After a nine month hiatus, Coffin Bound returns this week with issue #5, and with it comes the poetic, vivid, and often deeply interesting identity that so marks its unique nature. Plus it’s hilarious at opportune times. It’s a series about living in the face of death and coming to terms with self-destruction. The fifth issue, which begins its next story arc, is the type of reading that will have you staring off into the distance trying to make sense of its purpose setting forth a new adventure apart from the book as you seek to find meaning in yourself.

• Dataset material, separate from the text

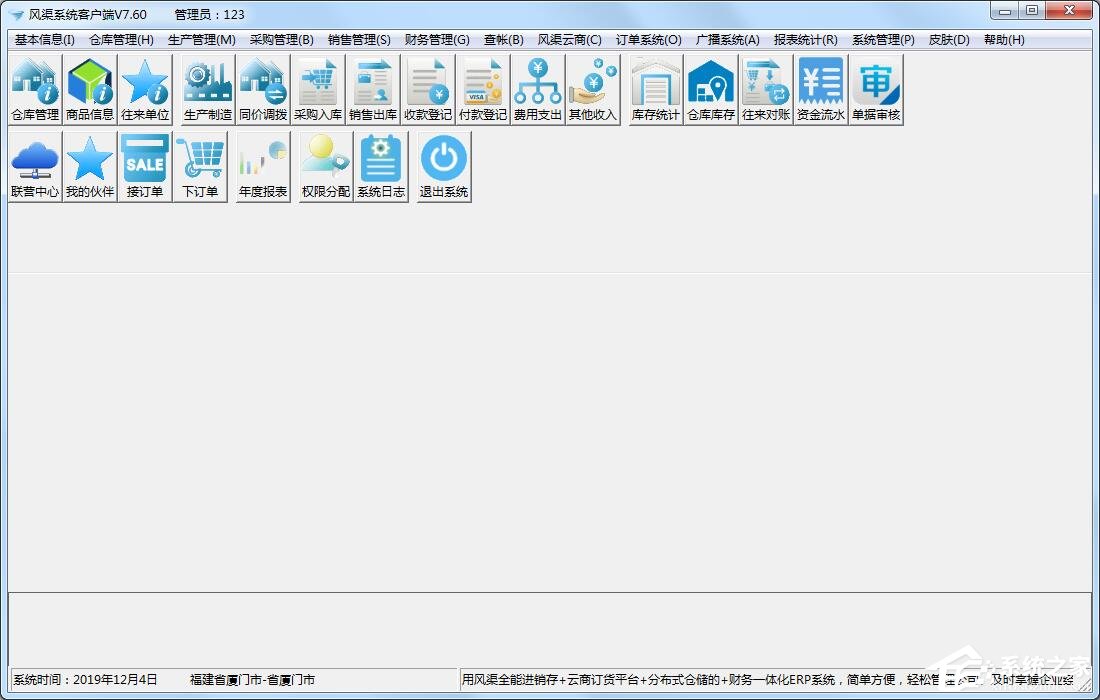Open the 联营中心 cloud center icon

On the credits page, Coffin Bound opens with the quote, “Faith is…not the immediate inclination of the heart, but the paradox of existence” from Soren Kierkegaard’s Fear and Trembling. We then open on dark whisps, text to think on, and finally Taqa laying in some refuse inside a church. Soon after, police are rushing in and beating these the churchgoers who are more like squatters, and they speak as if from a Shakespearean play. The scene plays out, the conflict averted for the time being, and we learn these people are seeking “God’, a word they use to mean drugs.

The cover to issue #5.
Credit: Image Comics
Over the first six pages, there are many things to decipher, to somehow make sense of, and to analyze to better understand this strange world. The poetic nature of this series is a conundrum to be solved because it’s apparent there is a deeper meaning in it all. Like a bitstream of consciousness, not every sight and word holds purpose, but all together you may find it. That makes this issue, and the series as a whole, a complex and interesting experience.
This issue ultimately moves the plot forward well. The story sets up Taqa’s journey–likely to be filled with oddities and dangers–and checks in on the Eartheater too. Speaking of which, the humor in the Eartheater scenes continues and it helps add a bit of levity to the book grounding things from a dangerously over seriousness.
The art by Dani is equally interesting and absorbing. There is a sketchy style to it that can seem abstract in its purpose, with meaning laying in hiding. It’s abstract in a way that is always interesting. Colors by Brad Simpson help bring a pop of life to the work–the church scene is cast in purples and blues–and it heightens the atmosphere of each scene.
This is the kind of reading you do to turn off the real world and completely envelop yourself in its ideas. Coffin Bound is a work of structured chaos — funny, contemplative, and ceaselessly engaging.